Now, consider the cost for a pair $x_i$, $x_j$ when doing this rounding. The cost should be
$$
||v_i-v_j+ \lfloor x_i\rfloor - \lfloor x_j\rfloor| - |\{x_i\}-\{x_j\} + \lfloor x_i\rfloor - \lfloor x_j\rfloor||
$$
The expression is complicated because of the absolute values. However, notice that we have monotonicity, so the things inside the two inner absolute values should have the SAME sign. Since we have an outer absolute value, it really doesn't matter what that sign is, the expression just simplifies to
$$
|v_i-v_j - (\{x_i\} - \{x_j\})|
$$
From now on we do not assume the solution is monotonic, but instead, we change the objective to minimize the sum of the above term for all pairs. If the solution to this problem happens to be monotonic, then of course it is also the optimal solution for the monotonic version. (Think of this as: original problem has an infinite penalty when the solution is not monotonic, the new problem has smaller penalty, if a monotonic solution wins even in the new version, it must be the solution to the monotonic version)

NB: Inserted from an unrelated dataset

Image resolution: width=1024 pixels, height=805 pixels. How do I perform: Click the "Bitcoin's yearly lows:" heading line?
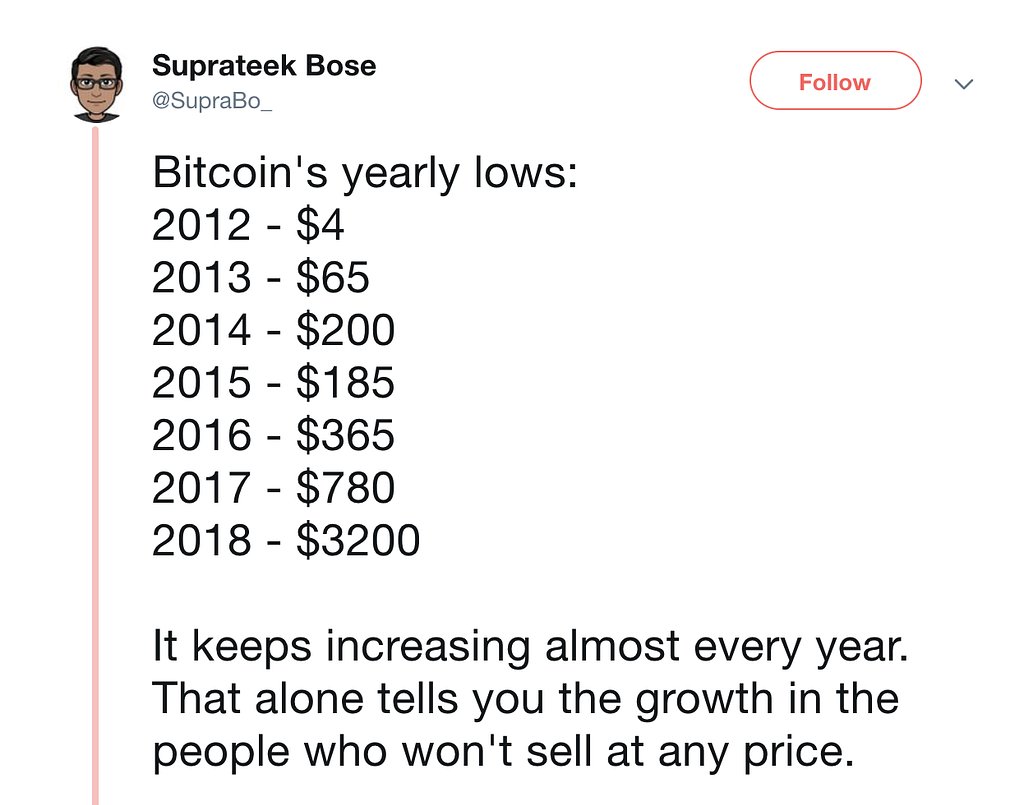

Now we would like to prove, if $\{x_i\} > \{x_j\}$, in the optimal solution we must have $v_i \ge v_j$.
Assume this is not true, that we have a pair $\{x_i\} > \{x_j\}$ but $v_i < v_j$. We shall show that if we swap $v_i$ $v_j$ the solution gets strictly better.
First we compare the term between $i$ and $j$, here it is really clear that swapping is strictly better because in the non-swap version, $v_i-v_j$ and $\{x_j\}-\{x_i\}$ has the same sign, the absolute value will be the sum of the two absolute values.
Now for any $k$, we compare the sum of pairs $(i,k)$ and $(j,k)$. That is, we need to compare
$|v_i-v_k-(\{x_i\}-\{x_k\})|+|v_j-v_k-(\{x_j\}-\{x_k\})|$ and $|v_j-v_k-(\{x_i\}-\{x_k\})|+|v_i-v_k-(\{x_j\}-\{x_k\})|$.
Use $A$, $B$, $C$, $D$ to denote the four terms inside the absolute value, it is clear that $A+B = C+D$. Also it is clear that $|A-B| \ge |C-D|$. By convexity of the absolute value, we know $|A|+|B| \ge |C|+|D|$. Take the sum over all $x_k$'s, we know swapping can only be better.
Notice that now we already have a solution for the Monotonic floor/ceil version: there must be a threshold, when $\{x_i\}$ is bigger always round up, when it is smaller always round down, when it is equal round some up and some down, while the solution quality only depends on the number. We enumerate all these solutions and pick the one with smallest objective function. (All these solutions are necessarily monotonic).
Finally we would like to go to the monotonic integer version of the problem. We can actually prove the optimal solution is the same as Monotonic floor/ceil version.
As we assumed, the smallest $v_i$ is 0. Group all the $x_i$'s according to their $v_i$'s, and call them group $0,1,2,...,\max\{v_i\}$. We shall first prove that there are no empty groups, but this is simple, if the $k$-th group is empty, for any $v_i > k$ just let $v_i = v_i-1$. It is easy to see the objective function always improves (basically because $|\{x_i\}-\{x_j\}| < 1$).
Now we shall prove, the average of $\{x_i\}$ in group $k+1$ is at least the average of $\{x_i\}$ in group $k$ plus $1/2$. If this is not true, simply let $v_i = v_i-1$ for all $v_i > k$, computation again shows the objective function improves.
Since the average of $\{x_i\}$ is in range $[0,1)$, there are really at most two groups, which corresponds to the floor/ceil version.